Andrea FidlerAndrea Fidler first heard of Macau, a special administrative region of China, during a visit last year to Hong Kong with her boyfriend’s family. Over the next year, the graduating senior from Case Western Reserve will travel to Macau as a Fulbright Scholar on an English Teaching Assistantship grant.

Fidler, who will graduate with a bachelor’s degree in psychology and minors in childhood studies and mathematics, will go from Pine Grove, Pa., a one-stoplight town of 3,000 residents, to an area of about 500,000 people—home to her host institution, the Macao Polytechnic Institute.

She leaves Case Western Reserve with aspirations to become a pediatric psychologist. While in Macau, she will assist with college-level English classes along with teaching English to primary and secondary school students. She also plans to volunteer at a children’s home.

“I want to see how mental health is viewed through the lens of another culture,” she said.

The fact Fidler would be interested in teaching anyone, let alone in a foreign land, was unlikely. Raised in a family of educators, she often heard their frustrations about bureaucratic administrative issues.

“I never considered teaching to be that exciting,” she said.

However, through volunteer work tutoring a 10th grade Burmese refugee and working as a camp counselor for CWRU’s Gelfand STEM Center, she experienced firsthand the power of teaching.

“When I saw a 12-year-old grasp the concept of an electrical circuit and power a light bulb with a battery and single strip of aluminum foil—I want to develop equally exciting and engaging activities while teaching English (in Macau),” she said.

And after four years of harsh Cleveland winters, Fidler said she is anticipating “refreshing living where the temperature rarely drops below 40 degrees.”

While Fidler has taken short trips to the Netherlands and China, she’s never spent an extended time in a foreign country or become immersed in a new culture.

“I want to hear other people’s viewpoints and then learn from these experiences,” she said.
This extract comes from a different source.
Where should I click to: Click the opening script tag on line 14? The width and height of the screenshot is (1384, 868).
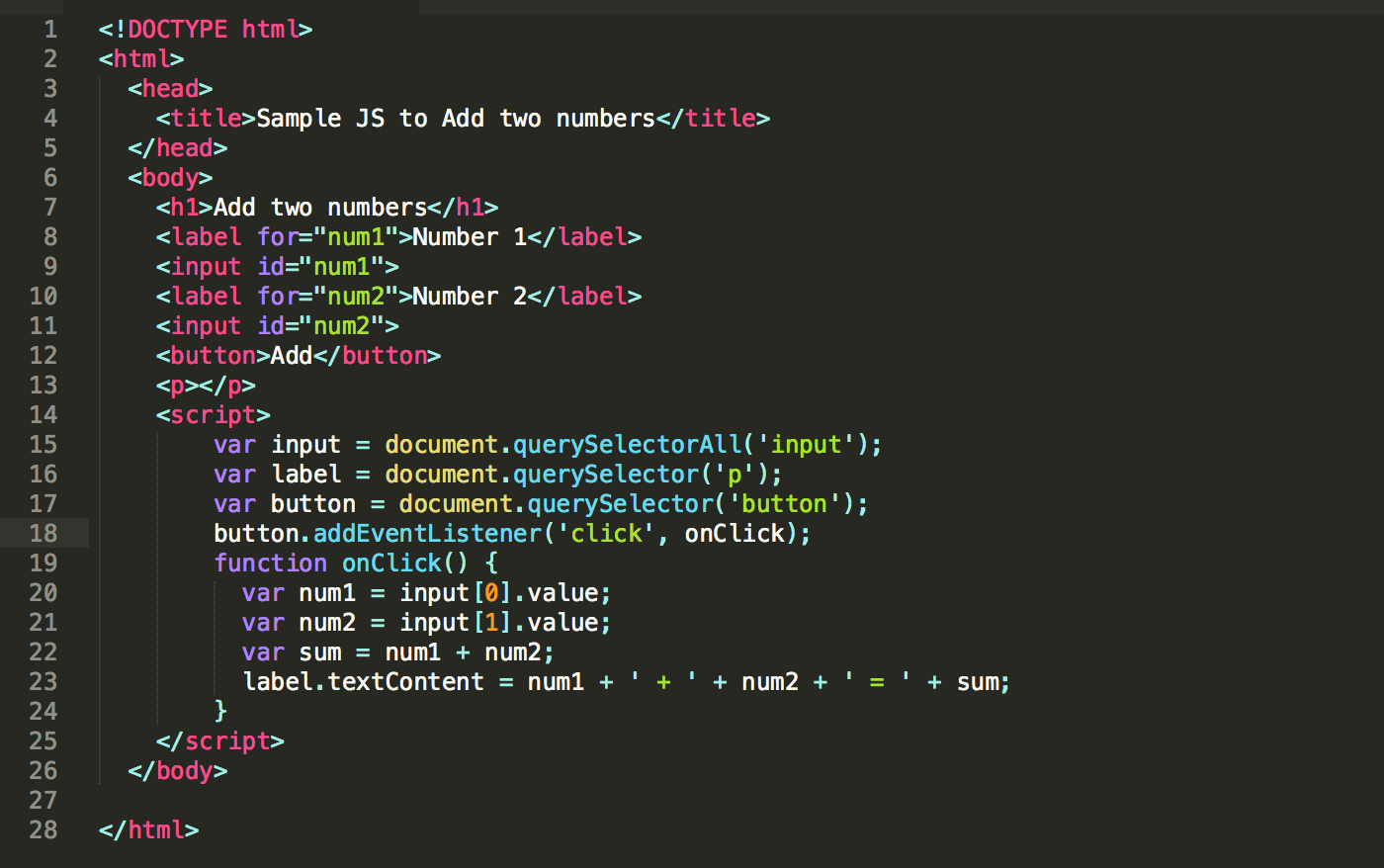coord(212,414)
Fidler has heard much about Macau from Dih-loan Wong, her boyfriend of more than two years. He also will graduate from Case Western Reserve May 19. But next year, the Pacific Ocean will separate them as Wong stays on campus for the Master of Engineering and Management program while Fidler heads to Macau.
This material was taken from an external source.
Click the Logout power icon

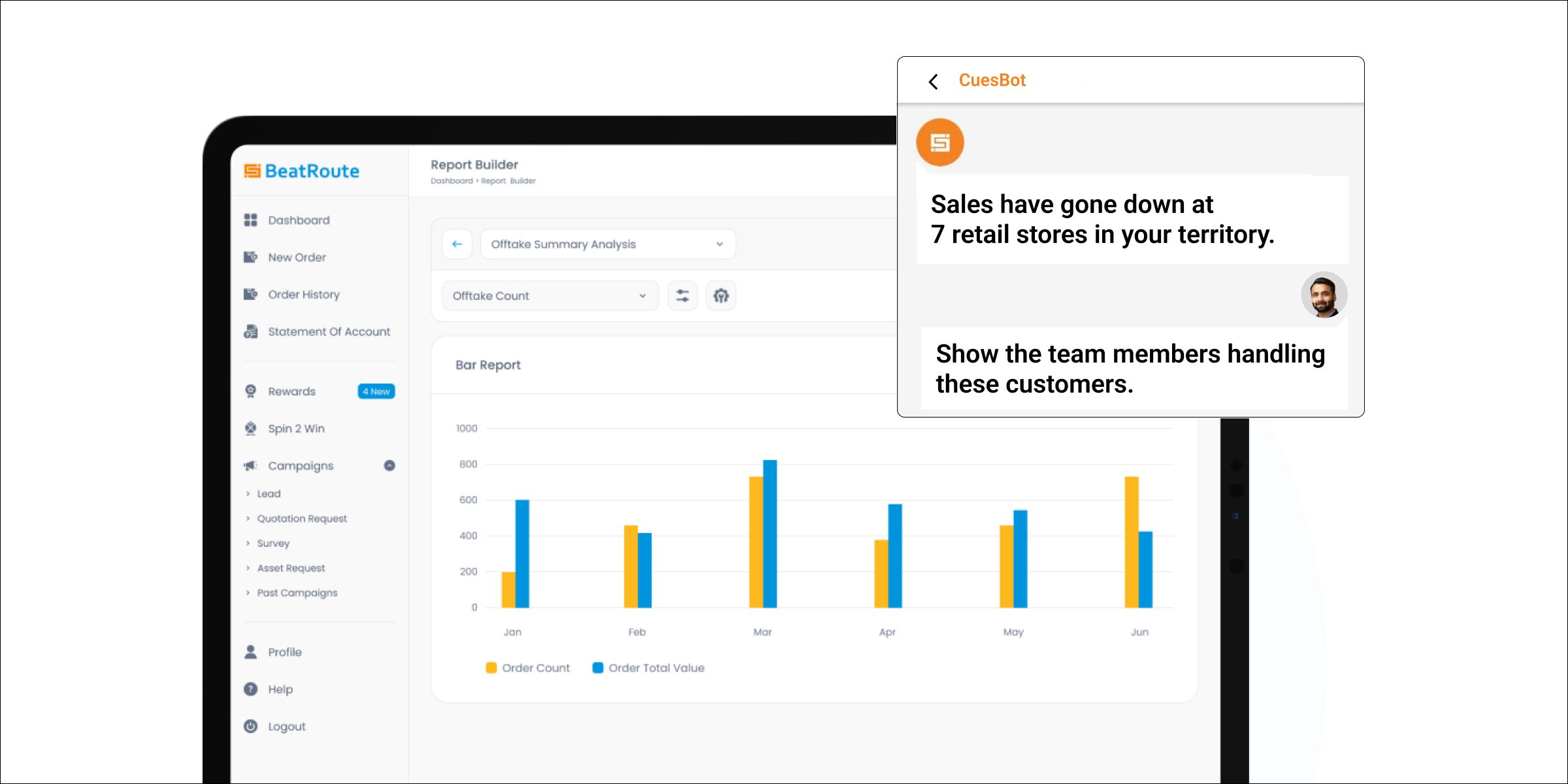point(250,727)
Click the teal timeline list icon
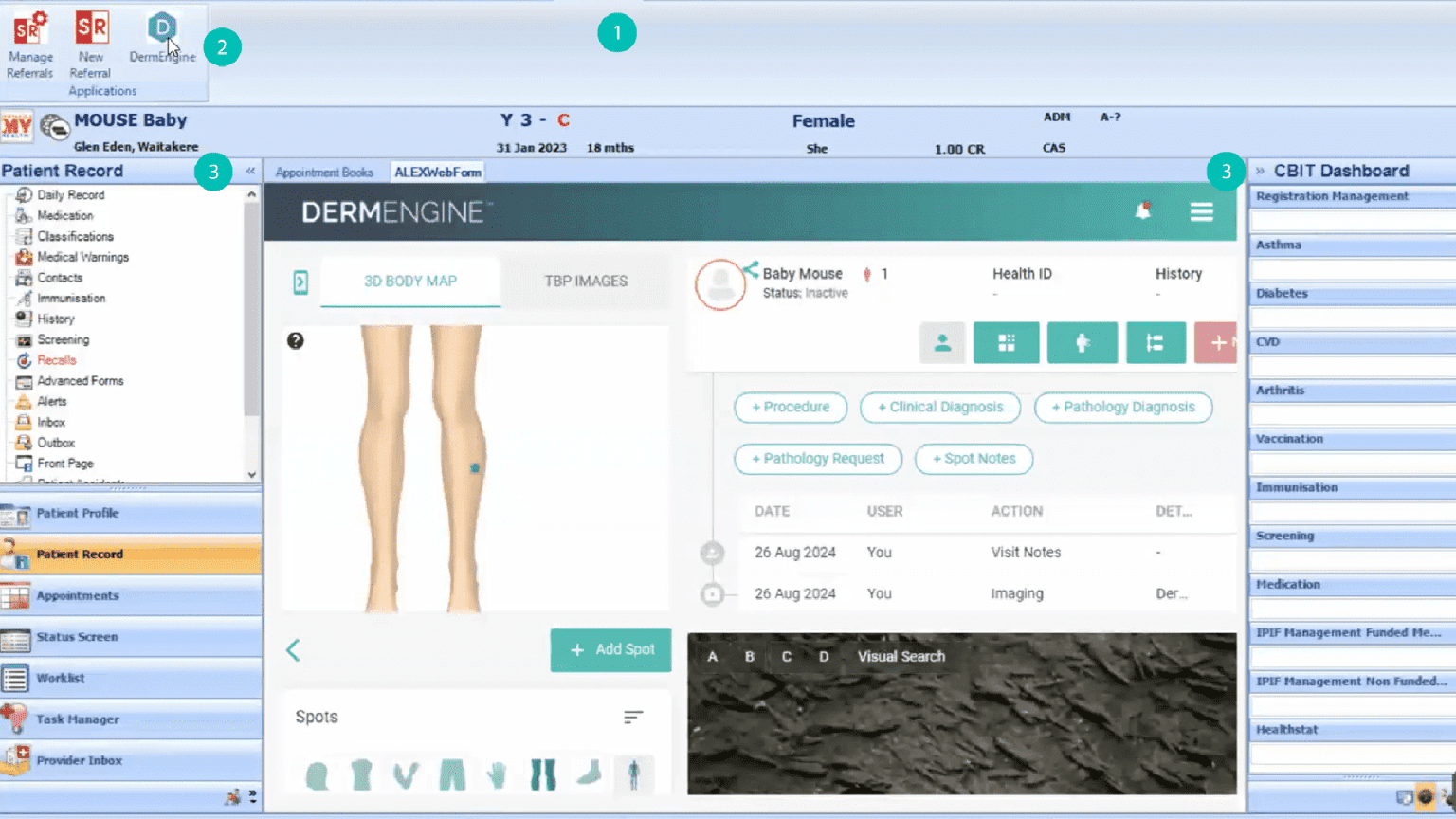Viewport: 1456px width, 819px height. click(1156, 342)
One cultural experience at the top of her list is sampling Macau’s food. While she’s eaten plenty of Chinese food in Cleveland, none was prepared the way Macau does because of its combined influence from Portugal and China.

Macau also is known for its casinos, much like Las Vegas. But Fidler has plans to visit other places.
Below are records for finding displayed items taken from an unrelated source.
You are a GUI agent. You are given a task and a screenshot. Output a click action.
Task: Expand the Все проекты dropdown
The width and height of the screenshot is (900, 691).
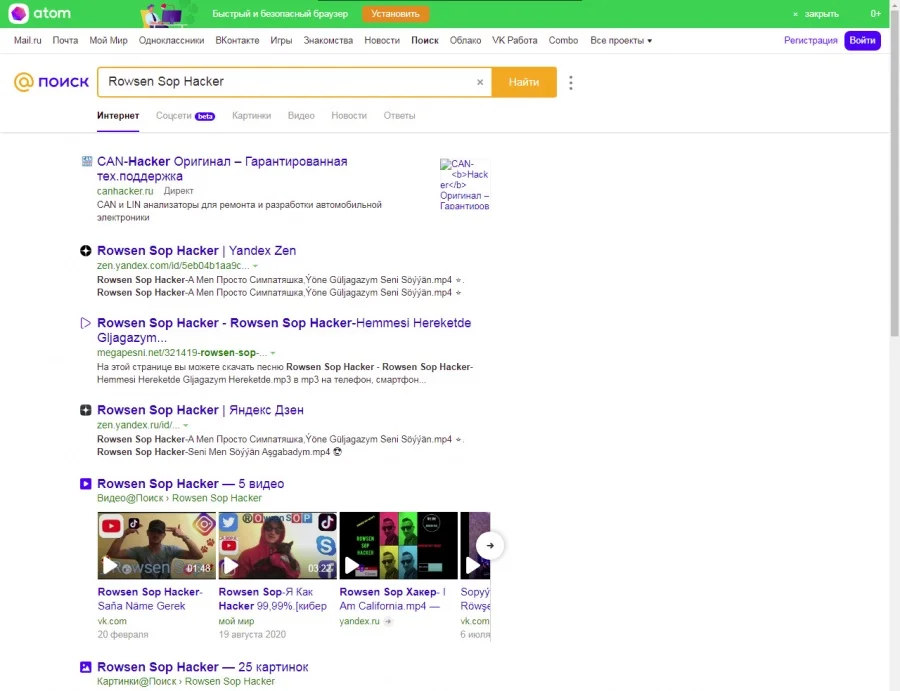[621, 41]
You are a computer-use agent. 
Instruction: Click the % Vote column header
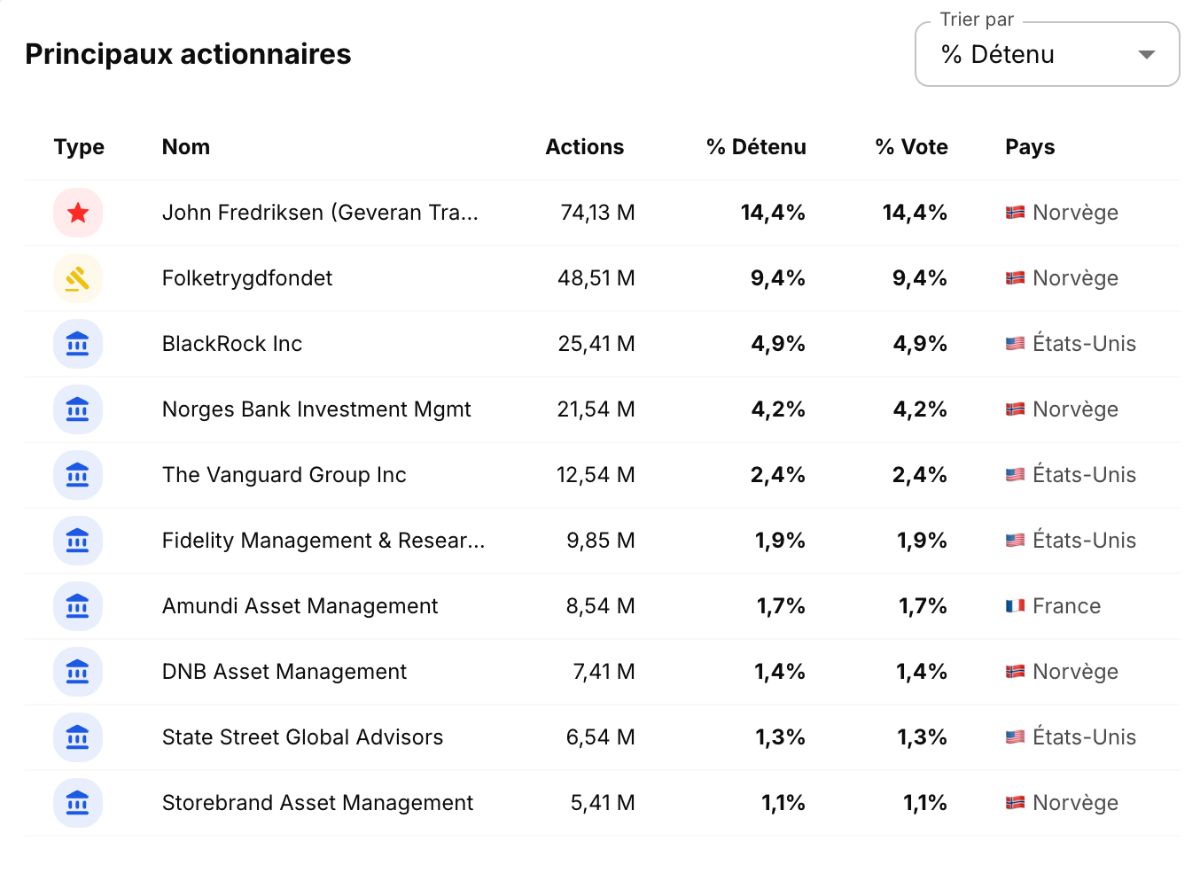[911, 147]
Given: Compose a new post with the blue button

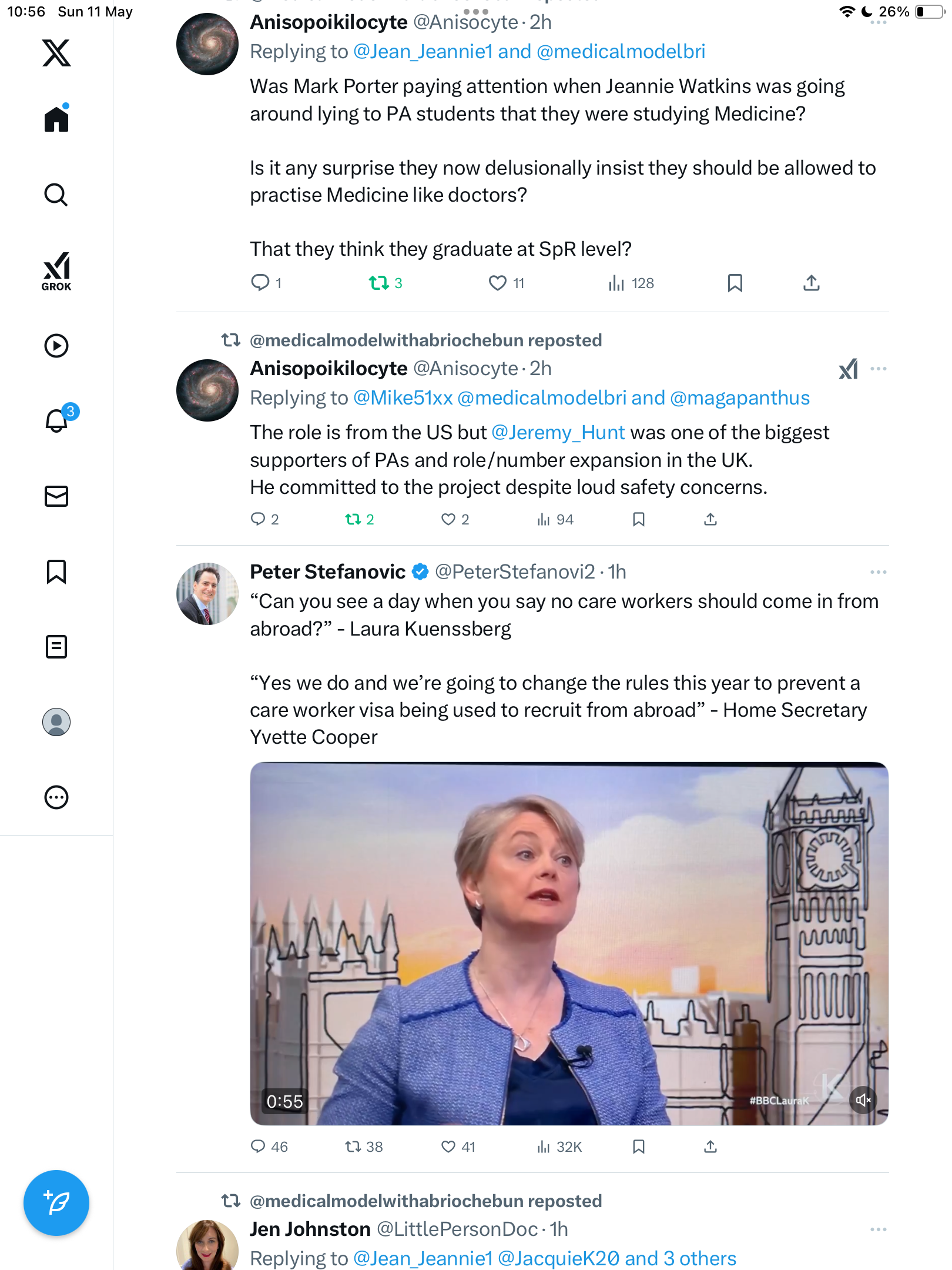Looking at the screenshot, I should coord(56,1203).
Interested in photography since childhood, she wants to photograph the city’s extensive gardens and ruins of the 17th Century Cathedral of St. Paul, built while Macau was under Portuguese rule. Other must-sees, she said, are the Macau Grand Prix and the International Fireworks Display Contest. And, if time permits, she also hopes to run a marathon or half-marathon.

Fidler studied Mandarin Chinese for two semesters on campus. But because the predominant dialect in Macau is Cantonese, she plans to take informal Cantonese lessons from friends.

Before departing for Macau in August, Fidler will be involved in the Summer Undergraduate Research Program, working in the pediatric department at University Hospitals.